Synthetic Prostaglandin: A doctor may use a synthetic prostaglandin made from poly-unsaturated fatty acids. It can come in a gel, pessary or oral tablet form and it is used to make the cervix ripe. Sometimes it is enough to induce labour but in too many cases it is followed by a synthetic oxytocin drip. Synthetic oxytocin suppresses the natural cocktail of hormones required to give birth and lactate. The hormones released in childbirth are released in lactation. Oxytocin is released by pulsation. Only women who give birth vaginally without drugs can release pulsating oxytocin effectively.
Acupressure, Acupuncture, Reflexology, Pre-meditated Sex: Any of the above methods are not necessarily natural. Anything that stimulates the uterine contractions beyond the baby’s decision that it is time to be born is not natural.Castor Oil: PROBABLY THE MOST DANGEROUS WAY TO INDUCE LABOUR, IT INTRODUCES DIARRHOEA.
If a woman’s baby is overdue it is necessary to explore the following: Does the woman know exactly when her baby was conceived? Pregnancy is 9 months from conception. This is a strategy a woman can use when she is reported to be overdue. Check on a day-to-day basis that the baby is in good shape.
How to check on a day to day to basis:
1) Evaluate how often the baby is kicking. Take notes of times. As long as the baby is following roughly the same rhythm then everything is OK.
2) Evaluate the size of the uterus with a tape measure. With woman lying down measure from the pubic bone to the tip of the mountain. If the uterus is smaller one day then it means that liquid is disappearing and the baby could be in danger.

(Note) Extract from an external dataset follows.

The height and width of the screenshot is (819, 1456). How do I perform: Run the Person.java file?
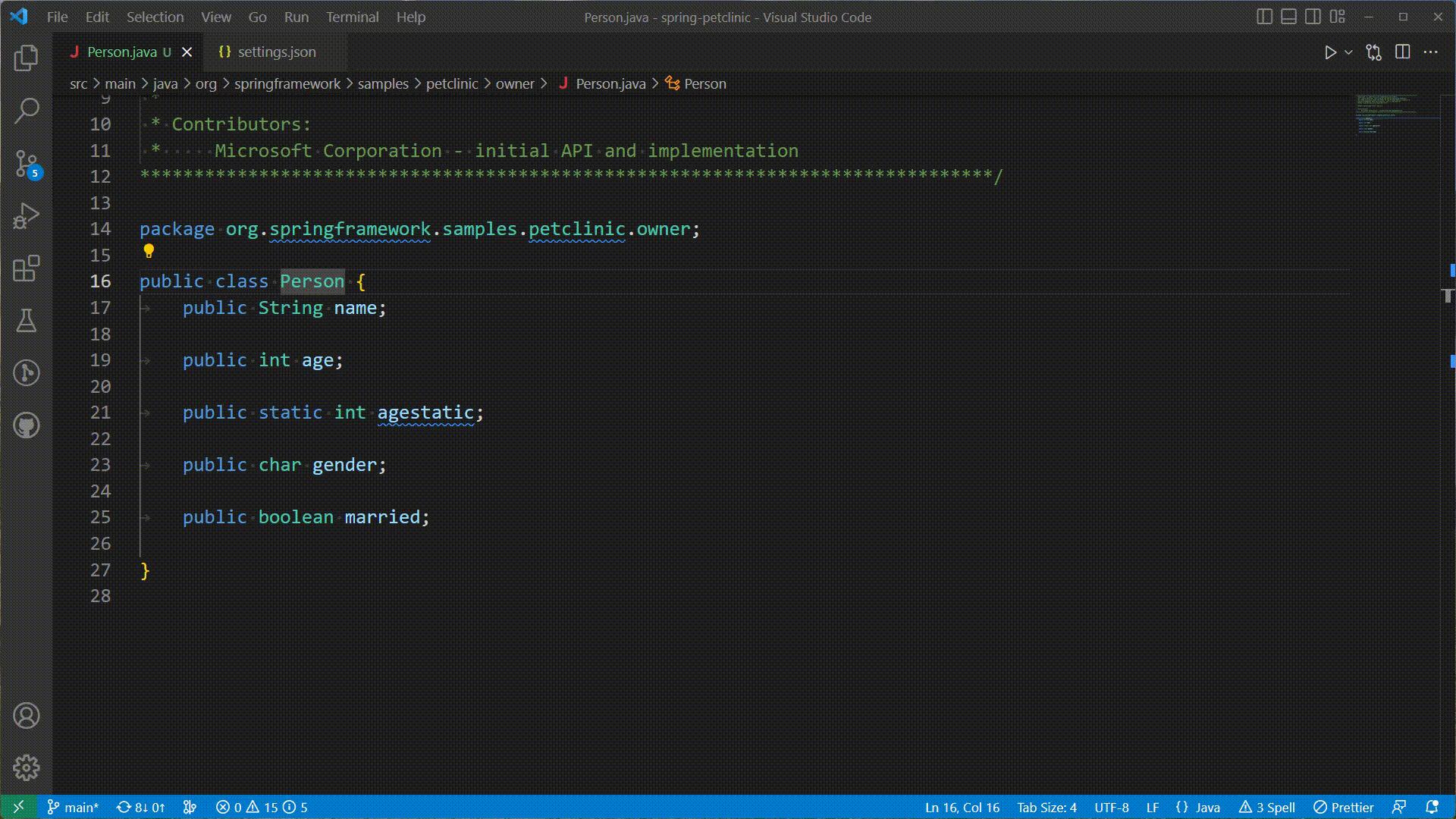click(x=1329, y=52)
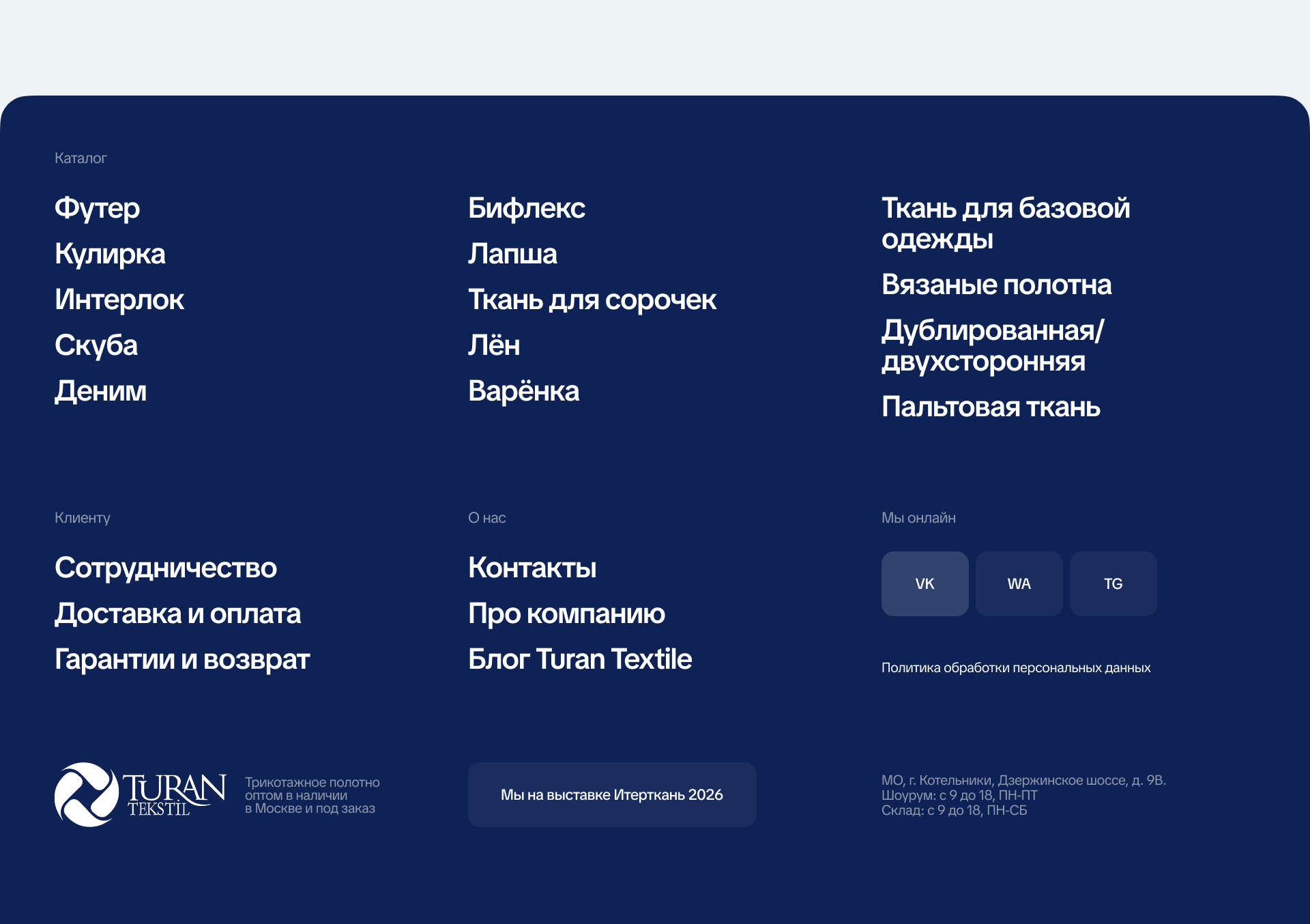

3) Amnioscopy – introducing into the cervix an endoscope to see the membranes. As long as clear liquid can be seen with vernix in it then the baby is Ok. This can be done everyday.
4) A method to supersede this is the ultrasound scan. The most powerful use of ultrasound scan is in this perinatal period. This is exactly when an ultrasound scan is useful and most effective. An ultrasound scan on demand in the perinatal period should be included as standard in antenatal care. Unless a woman has made up her mind to have a medical abortion if she is given any dubious information regarding her baby’s health from earlier routine scans there is no point in them. They just act as a nocebo. Here the scan can come into its own. As it is not ‘routine’ the response of the medical staff may be one of surprise.
5) Measuring hormones in urine to check that placenta is working well. A woman can ask for a urine sample to be sent to a lab. Remember that in the UK a woman cannot be induced without giving her personal consent and that risks of post maturity are very low.
This article is written from the author’s own viewpoint supported by notes from her participation in a doula course with Michel Odent. This article was inspired by Woman’s Hour Friday 18 July 2008.
To Woman’s Hour: Your radio article did not take on board the serious implications of trying to start labour and the culture surrounding the estimated due date and how to re-educate women. Millions of women were listening to that article and have gone away thinking it is NORMAL to try to stimulate uterine contractions to the detriment of our future society. It is serious stuff that was treated too casually by unqualified individuals.